Get all your news in one place.
100’s of premium titles.
One app.
Start reading
The Guardian - UK
The Guardian - UK
Entertainment
Arifa Akbar

Jack and the Beanstalk review – dancing chickens meet the mother of all dames

‘Heaven’s alone what the Dickens, let’s bring on the singing chickens’ … Jack and the Beanstalk at Nottingham Playhouse.
‘Heaven’s alone what the Dickens, let’s bring on the singing chickens’ … Jack and the Beanstalk at Nottingham Playhouse. Photograph: Pamela Raith

It’s not often that a latecomer to the stalls is heckled by a pantomime dame – and a magnificently ad-libbing one at that. “Don’t tell me you were getting ready. I’m in this,” Dame Daisy Trott shoots out to the offender, pointing to her elaborate dress, piled so high with fruit and vegetation that she looks like a campy Carmen Miranda.

From the moment John Elkington flounces on as Dame Daisy, the mother of Jack (Finton Flynn) and his simpleton brother (Bradley Judge), Elkington holds the audience in the palm of his hand and tickles us silly with his off-the-cuff jokes and glorious costumes (a hot-air balloon at one point, a glamorous green bean at another).

This is a terrific production, which follows the folktale about magic beans and giant beanstalks, but in-between gives us music-hall skits that are endearing and incredibly funny. “Heaven’s alone, what the Dickens, let’s bring on the singing chickens,” say the cast, to cue a dancing chickens’ number, inserted for nothing other than the sheer joy of it.

There are many of these lovely, rib-tickling moments with the Dame, the villainous Fleshcreep (Tom Hopcroft), who travels with a squadron of child-dancers, and the Trott family’s lovable cow Pat (Alice Redmond), whose name yields plenty of puns and who brings her own tranche of great jokes.

The Dame is the widowed inheritor of a failing farm and the giant (Ian McKellen features as his voice) seems like a thuddish landlord in the sky, who sends out his agent Fleshcreep to do his bidding. This family is so poor that the ducks throw bread at them when they go to the park, they joke, but beneath the laughs there is topical sting around the tyrannically wealthy and the exploited impoverished.

When the giant finally appears, he is an arrestingly big and detailed puppet with a single eye and a club in his hand, like one of Roald Dahl’s oversized monsters.

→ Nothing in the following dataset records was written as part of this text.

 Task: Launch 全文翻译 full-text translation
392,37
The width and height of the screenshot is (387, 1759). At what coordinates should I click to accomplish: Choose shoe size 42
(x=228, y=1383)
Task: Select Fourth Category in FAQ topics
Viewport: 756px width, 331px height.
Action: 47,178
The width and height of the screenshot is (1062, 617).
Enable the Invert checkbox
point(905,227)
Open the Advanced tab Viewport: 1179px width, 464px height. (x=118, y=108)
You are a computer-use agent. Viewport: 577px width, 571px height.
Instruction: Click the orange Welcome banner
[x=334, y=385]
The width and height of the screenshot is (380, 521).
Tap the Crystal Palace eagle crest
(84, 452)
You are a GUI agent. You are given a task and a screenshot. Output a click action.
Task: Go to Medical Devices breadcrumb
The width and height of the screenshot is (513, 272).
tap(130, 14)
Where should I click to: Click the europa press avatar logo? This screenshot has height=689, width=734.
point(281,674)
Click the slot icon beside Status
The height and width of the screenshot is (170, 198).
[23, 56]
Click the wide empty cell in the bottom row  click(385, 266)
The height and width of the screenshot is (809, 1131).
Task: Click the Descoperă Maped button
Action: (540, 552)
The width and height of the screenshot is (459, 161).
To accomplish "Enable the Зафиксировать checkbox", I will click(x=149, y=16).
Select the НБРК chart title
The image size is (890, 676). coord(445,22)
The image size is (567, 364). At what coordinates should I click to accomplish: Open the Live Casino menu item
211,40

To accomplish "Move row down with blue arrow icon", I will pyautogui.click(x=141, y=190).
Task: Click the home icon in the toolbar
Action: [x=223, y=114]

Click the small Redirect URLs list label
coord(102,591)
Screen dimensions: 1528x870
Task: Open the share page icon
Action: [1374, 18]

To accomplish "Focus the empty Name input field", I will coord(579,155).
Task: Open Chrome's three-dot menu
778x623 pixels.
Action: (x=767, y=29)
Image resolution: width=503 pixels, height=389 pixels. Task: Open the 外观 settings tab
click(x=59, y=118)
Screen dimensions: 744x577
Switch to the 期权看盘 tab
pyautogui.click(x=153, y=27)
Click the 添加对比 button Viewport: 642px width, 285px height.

There is so much for children here, but it is simultaneously a show for adults, too, brilliantly blue in its double entendres and referencing everything from brat summer to Oasis and Strictly Come Dancing.

The production find a winning triumvirate in writer-director Adam Penford, whose script is stuffed with jokey imagination, the designer Cleo Pettitt, whose outre costumes are glamorous and folksy, and choreographer Rosanna Bates, whose gorgeous movement is reminiscent of silver-screen musicals.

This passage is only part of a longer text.